Task prompt ->
The lines to copy are those holding the string "field" in the entries below.

Recorded information ->
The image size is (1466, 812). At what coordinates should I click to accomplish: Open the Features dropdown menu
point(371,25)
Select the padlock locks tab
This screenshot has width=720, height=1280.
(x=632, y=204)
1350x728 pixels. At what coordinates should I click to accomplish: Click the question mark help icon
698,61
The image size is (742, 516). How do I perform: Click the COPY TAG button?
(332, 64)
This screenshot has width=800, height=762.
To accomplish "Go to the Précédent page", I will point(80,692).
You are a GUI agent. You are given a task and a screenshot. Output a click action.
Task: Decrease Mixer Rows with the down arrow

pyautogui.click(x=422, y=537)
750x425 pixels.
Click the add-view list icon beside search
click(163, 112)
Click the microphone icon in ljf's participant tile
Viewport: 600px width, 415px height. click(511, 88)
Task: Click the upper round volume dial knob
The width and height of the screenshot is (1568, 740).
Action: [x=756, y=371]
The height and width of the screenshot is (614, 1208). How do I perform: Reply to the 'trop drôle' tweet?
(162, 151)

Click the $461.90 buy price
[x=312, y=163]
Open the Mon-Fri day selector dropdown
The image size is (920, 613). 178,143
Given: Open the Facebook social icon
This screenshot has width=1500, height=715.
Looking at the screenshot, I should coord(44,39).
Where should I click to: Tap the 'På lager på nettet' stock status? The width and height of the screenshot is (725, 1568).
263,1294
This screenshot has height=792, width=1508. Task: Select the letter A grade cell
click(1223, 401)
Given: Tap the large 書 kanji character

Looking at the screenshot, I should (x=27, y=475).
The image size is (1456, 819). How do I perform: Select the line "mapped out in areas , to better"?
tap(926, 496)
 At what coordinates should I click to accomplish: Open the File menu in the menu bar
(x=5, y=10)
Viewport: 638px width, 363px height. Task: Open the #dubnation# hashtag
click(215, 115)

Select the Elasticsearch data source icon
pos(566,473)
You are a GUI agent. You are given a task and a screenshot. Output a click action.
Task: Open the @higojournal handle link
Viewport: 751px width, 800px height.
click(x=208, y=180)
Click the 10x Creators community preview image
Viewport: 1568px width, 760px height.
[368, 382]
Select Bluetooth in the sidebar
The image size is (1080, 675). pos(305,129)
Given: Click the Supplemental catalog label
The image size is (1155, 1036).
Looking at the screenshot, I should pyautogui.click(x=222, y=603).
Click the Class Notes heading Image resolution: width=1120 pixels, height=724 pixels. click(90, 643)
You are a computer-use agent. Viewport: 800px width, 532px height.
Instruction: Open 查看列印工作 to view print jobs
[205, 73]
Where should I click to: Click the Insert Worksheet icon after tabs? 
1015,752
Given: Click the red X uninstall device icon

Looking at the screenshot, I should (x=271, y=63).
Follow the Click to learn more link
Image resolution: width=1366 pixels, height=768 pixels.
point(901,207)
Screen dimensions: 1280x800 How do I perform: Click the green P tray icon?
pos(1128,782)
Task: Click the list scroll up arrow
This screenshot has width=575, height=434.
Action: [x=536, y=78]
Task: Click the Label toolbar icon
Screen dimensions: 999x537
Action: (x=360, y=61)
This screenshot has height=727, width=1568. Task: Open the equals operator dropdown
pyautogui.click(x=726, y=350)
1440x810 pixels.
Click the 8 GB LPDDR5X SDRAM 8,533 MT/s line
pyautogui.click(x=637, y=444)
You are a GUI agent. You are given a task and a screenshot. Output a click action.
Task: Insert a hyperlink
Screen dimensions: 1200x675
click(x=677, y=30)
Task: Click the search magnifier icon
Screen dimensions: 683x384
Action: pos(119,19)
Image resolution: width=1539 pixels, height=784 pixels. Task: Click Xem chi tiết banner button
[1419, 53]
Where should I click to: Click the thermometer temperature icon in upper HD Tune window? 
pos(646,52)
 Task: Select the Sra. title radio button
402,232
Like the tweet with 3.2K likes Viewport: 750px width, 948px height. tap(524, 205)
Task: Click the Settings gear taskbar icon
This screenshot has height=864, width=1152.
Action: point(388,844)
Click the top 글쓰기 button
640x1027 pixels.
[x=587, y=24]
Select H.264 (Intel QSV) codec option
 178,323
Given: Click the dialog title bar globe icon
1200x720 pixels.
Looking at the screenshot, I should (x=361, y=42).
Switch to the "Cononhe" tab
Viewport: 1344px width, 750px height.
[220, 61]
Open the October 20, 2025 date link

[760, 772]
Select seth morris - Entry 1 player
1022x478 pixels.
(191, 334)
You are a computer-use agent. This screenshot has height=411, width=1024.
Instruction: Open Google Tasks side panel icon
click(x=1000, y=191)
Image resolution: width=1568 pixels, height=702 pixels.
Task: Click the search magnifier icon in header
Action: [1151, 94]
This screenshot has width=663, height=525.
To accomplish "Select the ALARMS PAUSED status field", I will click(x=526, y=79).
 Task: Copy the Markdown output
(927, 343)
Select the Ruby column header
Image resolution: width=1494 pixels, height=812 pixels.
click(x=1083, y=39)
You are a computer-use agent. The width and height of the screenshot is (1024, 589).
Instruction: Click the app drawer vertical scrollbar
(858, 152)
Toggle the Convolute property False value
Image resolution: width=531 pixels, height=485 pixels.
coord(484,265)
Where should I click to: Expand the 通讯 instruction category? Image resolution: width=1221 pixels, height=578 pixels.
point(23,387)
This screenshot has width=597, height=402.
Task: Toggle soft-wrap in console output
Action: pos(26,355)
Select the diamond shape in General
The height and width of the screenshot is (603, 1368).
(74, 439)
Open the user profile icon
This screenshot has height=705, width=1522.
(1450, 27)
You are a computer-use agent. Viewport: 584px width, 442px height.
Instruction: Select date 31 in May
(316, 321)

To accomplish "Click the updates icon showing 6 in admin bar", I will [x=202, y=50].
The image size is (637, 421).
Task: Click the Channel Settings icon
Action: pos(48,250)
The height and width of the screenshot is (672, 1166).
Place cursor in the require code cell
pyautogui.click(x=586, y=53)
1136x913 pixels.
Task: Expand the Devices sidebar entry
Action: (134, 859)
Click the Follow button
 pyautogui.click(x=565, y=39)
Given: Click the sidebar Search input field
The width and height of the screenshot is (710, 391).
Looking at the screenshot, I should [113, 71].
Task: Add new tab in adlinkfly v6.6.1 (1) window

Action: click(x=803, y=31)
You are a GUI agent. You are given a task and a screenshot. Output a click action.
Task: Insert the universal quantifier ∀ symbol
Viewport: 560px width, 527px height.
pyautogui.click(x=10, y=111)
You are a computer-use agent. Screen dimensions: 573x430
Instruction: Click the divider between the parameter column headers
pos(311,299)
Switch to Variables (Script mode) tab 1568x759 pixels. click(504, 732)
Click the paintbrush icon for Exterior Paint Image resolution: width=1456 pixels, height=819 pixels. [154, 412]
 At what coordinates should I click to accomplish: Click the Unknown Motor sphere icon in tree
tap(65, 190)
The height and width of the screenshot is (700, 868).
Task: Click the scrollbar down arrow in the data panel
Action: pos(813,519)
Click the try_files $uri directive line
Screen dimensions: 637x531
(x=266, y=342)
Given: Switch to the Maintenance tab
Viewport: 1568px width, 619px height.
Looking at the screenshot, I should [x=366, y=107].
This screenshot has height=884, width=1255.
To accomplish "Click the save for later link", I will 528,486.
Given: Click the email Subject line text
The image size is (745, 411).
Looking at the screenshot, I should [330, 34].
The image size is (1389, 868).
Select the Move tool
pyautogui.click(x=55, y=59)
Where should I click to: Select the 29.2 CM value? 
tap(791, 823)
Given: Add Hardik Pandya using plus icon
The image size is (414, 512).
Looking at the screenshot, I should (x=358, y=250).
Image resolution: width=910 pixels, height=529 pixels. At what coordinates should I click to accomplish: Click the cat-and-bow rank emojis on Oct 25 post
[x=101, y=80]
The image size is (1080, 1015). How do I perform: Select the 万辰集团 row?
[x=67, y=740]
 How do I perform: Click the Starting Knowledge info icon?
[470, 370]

Exercise solution ->
To accomplish "Select the ALARMS PAUSED status field", I will click(x=526, y=79).
Given: Click the sidebar Search input field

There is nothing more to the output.